* [Texte fourni]:
◆ ◆ ◆ ◆ ◆ ◆ ◆

ANALYSE. L'Inspection générale des finances et l'Inspection générale des affaires sociales constatent que les dépenses liées aux niveaux de prise en charge des contrats d'apprentissage dépassent les ressources fiscales allouées à la formation professionnelle. Plusieurs recommandations sont formulées pour inverser la vapeur, et tenter de sauver la trésorerie de France Compétences.

C'est un rapport qui tombe à point nommé. Quelques jours après que les Chambres de métiers et de l'artisanat (CMA) ont lancé une "alerte rouge" sur le financement des formations en apprentissage, un rapport de l'Inspection générale des finances (IGF) et de l'Inspection générale des affaires sociales (Igas) consacré au même sujet a été publié. Un document dans lequel l'administration épingle les fameux niveaux de prise en charge (NPEC) des "coûts-contrats" (c'est-à-dire les frais pédagogiques), au centre des tensions actuelles entre les branches professionnelles, les acteurs de la formation et le Gouvernement.

 

 

Les effectifs d'apprentis ont augmenté de 160% en quatre ans

 

Le rapport commence par rappeler que la loi de 2018 "pour la liberté de choisir son avenir professionnel", qui a réformé l'organisation de l'apprentissage en libéralisant l'offre de formations et en confiant aux branches le soin de fixer les NPEC des coûts-contrats, a engendré un boom inédit des effectifs. Entre 2018 et 2022, le nombre d'apprentis est ainsi passé de 321.000 à 837.000, soit une progression de 160%, largement tirée par l'enseignement supérieur (+370% sur la même période). Avec, en filigrane, l'objectif annoncé par Emmanuel Macron d'atteindre le million en 2027.

◆ ◆ ◆ ◆ ◆ ◆ ◆

* [Liste des tâches]:
[a] Les affirmations suivantes sont-elles conformes au texte sur le financement de l'apprentissage ? Répondez par oui ou par non pour chacune, en citant mot pour mot le passage décisif : (i) entre 2018 et 2022, le nombre d'apprentis est passé de 321.000 à 837.000 ; (ii) le rapport a été rédigé par les Chambres de métiers et de l'artisanat ; (iii) la loi de 2018 a confié à l'État le soin de fixer les NPEC des coûts-contrats.
[b] Poursuivez le texte sur le financement de l'apprentissage à partir de sa dernière phrase.

Données enregistrées:

◆ ◆ ◆ ◆ ◆ ◆ ◆

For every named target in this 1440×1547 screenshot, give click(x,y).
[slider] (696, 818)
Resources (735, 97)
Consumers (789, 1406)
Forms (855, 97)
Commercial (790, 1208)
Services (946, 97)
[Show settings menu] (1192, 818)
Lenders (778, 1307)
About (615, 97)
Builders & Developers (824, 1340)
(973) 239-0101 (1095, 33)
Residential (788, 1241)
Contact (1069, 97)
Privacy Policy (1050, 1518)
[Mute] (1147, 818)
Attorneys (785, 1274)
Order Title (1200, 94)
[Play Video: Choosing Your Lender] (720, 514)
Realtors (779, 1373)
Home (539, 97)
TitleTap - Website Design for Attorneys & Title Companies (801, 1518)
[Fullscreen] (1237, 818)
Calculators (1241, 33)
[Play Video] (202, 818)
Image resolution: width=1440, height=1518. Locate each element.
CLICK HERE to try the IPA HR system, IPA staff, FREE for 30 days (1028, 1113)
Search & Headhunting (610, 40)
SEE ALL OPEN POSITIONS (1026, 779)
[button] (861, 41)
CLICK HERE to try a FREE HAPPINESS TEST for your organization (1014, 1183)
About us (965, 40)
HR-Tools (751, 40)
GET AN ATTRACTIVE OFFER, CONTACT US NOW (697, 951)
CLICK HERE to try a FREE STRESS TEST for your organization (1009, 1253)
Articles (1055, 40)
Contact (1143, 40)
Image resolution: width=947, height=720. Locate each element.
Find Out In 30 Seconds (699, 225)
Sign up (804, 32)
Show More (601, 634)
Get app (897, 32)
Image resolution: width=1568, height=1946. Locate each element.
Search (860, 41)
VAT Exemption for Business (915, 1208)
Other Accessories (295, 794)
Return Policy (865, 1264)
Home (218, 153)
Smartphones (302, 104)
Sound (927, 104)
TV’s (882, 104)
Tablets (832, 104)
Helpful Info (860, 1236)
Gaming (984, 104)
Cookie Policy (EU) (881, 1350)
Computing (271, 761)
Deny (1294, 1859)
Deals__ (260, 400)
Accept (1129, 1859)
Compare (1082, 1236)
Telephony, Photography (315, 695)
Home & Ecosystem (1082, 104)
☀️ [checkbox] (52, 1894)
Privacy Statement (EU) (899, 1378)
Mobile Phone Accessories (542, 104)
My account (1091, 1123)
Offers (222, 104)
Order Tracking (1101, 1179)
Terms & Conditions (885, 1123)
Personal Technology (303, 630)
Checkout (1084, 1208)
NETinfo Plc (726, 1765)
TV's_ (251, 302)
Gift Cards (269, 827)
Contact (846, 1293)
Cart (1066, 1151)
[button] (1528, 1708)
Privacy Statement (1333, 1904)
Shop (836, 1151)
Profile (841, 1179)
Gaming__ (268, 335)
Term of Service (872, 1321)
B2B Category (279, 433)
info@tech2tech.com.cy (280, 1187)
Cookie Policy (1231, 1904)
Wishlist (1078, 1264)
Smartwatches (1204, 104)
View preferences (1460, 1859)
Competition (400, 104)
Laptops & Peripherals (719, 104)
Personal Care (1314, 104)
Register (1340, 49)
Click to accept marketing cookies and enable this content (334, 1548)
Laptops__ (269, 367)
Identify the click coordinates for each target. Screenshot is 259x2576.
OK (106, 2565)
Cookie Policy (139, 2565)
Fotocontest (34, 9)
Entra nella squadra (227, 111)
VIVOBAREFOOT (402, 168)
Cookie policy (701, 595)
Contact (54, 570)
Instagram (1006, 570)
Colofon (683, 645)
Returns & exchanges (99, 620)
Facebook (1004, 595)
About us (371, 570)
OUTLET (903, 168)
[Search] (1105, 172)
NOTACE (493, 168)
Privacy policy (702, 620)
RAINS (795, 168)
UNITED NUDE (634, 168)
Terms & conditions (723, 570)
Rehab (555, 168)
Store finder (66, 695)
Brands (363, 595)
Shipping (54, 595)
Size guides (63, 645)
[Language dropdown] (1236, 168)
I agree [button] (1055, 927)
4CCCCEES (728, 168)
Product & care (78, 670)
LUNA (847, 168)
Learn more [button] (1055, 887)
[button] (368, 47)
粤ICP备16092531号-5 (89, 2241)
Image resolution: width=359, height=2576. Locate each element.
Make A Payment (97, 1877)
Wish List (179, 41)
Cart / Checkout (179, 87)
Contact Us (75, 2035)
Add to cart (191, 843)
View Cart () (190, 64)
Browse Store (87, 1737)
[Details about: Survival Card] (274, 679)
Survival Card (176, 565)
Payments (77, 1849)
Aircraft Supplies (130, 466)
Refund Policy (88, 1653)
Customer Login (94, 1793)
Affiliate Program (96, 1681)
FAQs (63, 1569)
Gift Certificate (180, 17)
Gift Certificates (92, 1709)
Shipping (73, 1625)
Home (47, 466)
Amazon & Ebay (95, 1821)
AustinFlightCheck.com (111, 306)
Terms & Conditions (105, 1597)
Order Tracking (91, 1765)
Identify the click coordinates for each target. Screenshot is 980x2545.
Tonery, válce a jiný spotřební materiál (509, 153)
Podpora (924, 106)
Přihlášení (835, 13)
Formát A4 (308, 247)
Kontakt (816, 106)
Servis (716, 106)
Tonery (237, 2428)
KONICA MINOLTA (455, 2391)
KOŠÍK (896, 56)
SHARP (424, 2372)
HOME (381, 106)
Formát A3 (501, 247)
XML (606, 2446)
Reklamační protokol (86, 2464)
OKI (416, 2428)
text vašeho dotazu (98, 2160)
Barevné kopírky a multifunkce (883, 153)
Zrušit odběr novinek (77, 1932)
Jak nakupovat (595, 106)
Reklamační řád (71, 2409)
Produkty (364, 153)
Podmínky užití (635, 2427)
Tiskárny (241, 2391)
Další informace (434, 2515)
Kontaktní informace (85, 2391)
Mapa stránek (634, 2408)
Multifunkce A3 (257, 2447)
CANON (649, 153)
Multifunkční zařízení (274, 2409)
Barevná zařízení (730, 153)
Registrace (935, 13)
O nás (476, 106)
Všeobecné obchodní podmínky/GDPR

◆ ◆ ◆ ◆ ◆ ◆ ◆

* [Réponses aux tâches]:
[a]
(i) Oui : « Entre 2018 et 2022, le nombre d'apprentis est ainsi passé de 321.000 à 837.000 ».
(ii) Non : « un rapport de l'Inspection générale des finances (IGF) et de l'Inspection générale des affaires sociales (Igas) consacré au même sujet a été publié ».
(iii) Non : « en confiant aux branches le soin de fixer les NPEC des coûts-contrats ».

[b]
 

Mais, en parallèle, l'enveloppe allouée aux NPEC pourrait atteindre les 10,3 milliards d'euros en 2023, et ainsi dépasser les ressources fiscales fléchées vers l'essor de la formation professionnelle. "Le développement de l'apprentissage a donc été financé par un creusement du déficit de France Compétences (-546 millions d'euros en 2022), et ce malgré les dotations financières exceptionnelles allouées par l'État à l'opérateur", explique le document. Pour rappel, France Compétences est l'autorité nationale de financement et de régulation de la formation professionnelle.

 

1.000 € de surcoût par apprenti

 

D'un côté, les branches sont censées définir les NPEC de leurs certifications tout en adaptant leur offre de formation à leurs priorités, comme le fait de répondre à un manque de main-d'oeuvre ou d'initier certains cursus à l'utilisation des nouvelles technologies. De l'autre, France Compétences constate les coûts, formule des recommandations et doit les faire converger, notamment pour garantir l'équilibre financier du système de l'apprentissage.

 


"Le mécanisme de financement des contrats d'apprentissage par les NPEC apparaît donc surdimensionné et intrinsèquement inflationniste, sans régulation ni par la norme ni par le marché"

 


Sauf que le compte n'y est pas, d'après l'IGF et l'Igas. "Dans les faits, la fixation des NPEC par les branches dans le respect des fourchettes recommandées par France Compétences a conduit à des niveaux de prix élevés. Même s'il est hétérogène, l'écart entre le NPEC et le coût moyen par apprenti s'élève en moyenne pondérée par les effectifs à environ 1.000 €", pointe l'administration.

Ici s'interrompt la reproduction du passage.